Insurance premium costs are flexible. Individuals and businesses can choose among a variety of plans, like we're trying to do now with the arrival of the Affordable Care Act, assuming the Website is working, which it finally seems to be, unlike last October when it was rolled out. But a tax is a tax. Pay it now, or face the unpleasant consequences of not paying it later.
Shortly after the current legislative session began, Sen. Galbraith put forward a plan that strips some of the malarkey that's been characterizing the obfuscation around how much single payer health care would cost. While in theory, the payroll tax plan envisioned by the senator isn't the only conceivable way to finance single payer healthcare, it is in alignment with the method espoused by a previous plan developed by Harvard economist Dr. William Hsaio, who was hired early in the Shumlin administration to conjure up the way such a plan would be paid for.

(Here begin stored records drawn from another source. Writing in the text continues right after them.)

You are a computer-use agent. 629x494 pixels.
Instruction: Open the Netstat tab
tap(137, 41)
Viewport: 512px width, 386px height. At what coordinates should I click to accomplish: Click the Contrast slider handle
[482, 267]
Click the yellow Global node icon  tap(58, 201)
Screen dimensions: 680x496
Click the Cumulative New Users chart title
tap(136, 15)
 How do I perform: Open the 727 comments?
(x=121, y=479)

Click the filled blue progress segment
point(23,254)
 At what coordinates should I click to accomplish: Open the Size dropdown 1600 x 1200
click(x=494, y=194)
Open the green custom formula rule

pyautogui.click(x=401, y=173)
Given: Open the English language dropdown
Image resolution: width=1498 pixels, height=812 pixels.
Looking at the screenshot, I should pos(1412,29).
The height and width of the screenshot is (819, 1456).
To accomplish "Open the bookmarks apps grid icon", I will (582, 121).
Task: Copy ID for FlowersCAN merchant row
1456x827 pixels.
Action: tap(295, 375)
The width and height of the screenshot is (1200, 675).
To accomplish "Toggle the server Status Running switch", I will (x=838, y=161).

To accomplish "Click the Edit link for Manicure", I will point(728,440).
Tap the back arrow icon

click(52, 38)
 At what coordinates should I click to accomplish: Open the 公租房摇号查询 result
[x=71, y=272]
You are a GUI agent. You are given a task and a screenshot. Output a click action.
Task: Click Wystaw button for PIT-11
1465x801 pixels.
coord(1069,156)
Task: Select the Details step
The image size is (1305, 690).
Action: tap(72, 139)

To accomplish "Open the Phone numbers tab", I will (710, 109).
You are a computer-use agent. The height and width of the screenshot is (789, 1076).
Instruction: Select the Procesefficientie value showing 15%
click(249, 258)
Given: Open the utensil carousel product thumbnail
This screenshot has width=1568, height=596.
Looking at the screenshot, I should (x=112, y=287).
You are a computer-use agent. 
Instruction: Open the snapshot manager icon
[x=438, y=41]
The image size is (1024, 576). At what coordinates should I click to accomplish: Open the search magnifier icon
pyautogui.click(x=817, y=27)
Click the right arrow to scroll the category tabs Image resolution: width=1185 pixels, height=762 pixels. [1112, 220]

One can safely assume that if Sen. Galbraith, no slouch with numbers, could have thought of another route, he might have seized on it. But a payroll tax, in the end, seemed the most effective route to him.
Galbraith's plan calls for businesses to pay an 11 percent tax on their payrolls, and employees to kick in another 2 percent from their gross pay, for a total of 13 percent. That's needed to cover the estimated cost reckoned to fall somewhere between $1.7 and $2.1 billion. Yep, billion with a "B".
Folks, a 13 percent tax on wages is crazy. What it will most likely do is accelerate every employers best efforts to cut their workforce as much as possible, and only hire new workers as a last resort.
Coming up with a fresh $2 billion or so in a state where the total amount of state spending is barely $5 billion right now is a lift that only the most star struck of economists could envision. For people living in the real world, trying to run businesses or find jobs in what is still a very challenging environment, that's nonsense.
What would make sense is to continue trying to massage and make work the rather sweeping changes that have been brought into play through the Affordable Care Act. It's a laudable goal to try and expand health insurance coverage to many more people who couldn't afford it before, restructure and wring better efficiencies out of a broken system that rewards hospitals for piling on as many tests and fees as possible to offset the cost shift from those who lack insurance coverage to those who have it and pay for it. Rewarding wellness and preventative medical care, rather than running every imaginable test to insulate doctors against malpractice lawsuits, makes sense. Pushing a single payer system in a small state like Vermont that will drive jobs and businesses out of the state makes no sense.
We realize the administration is still working through the benefits package and it's still early. However, lawmakers should turn their focus on fixing the state's other big money pit - education spending.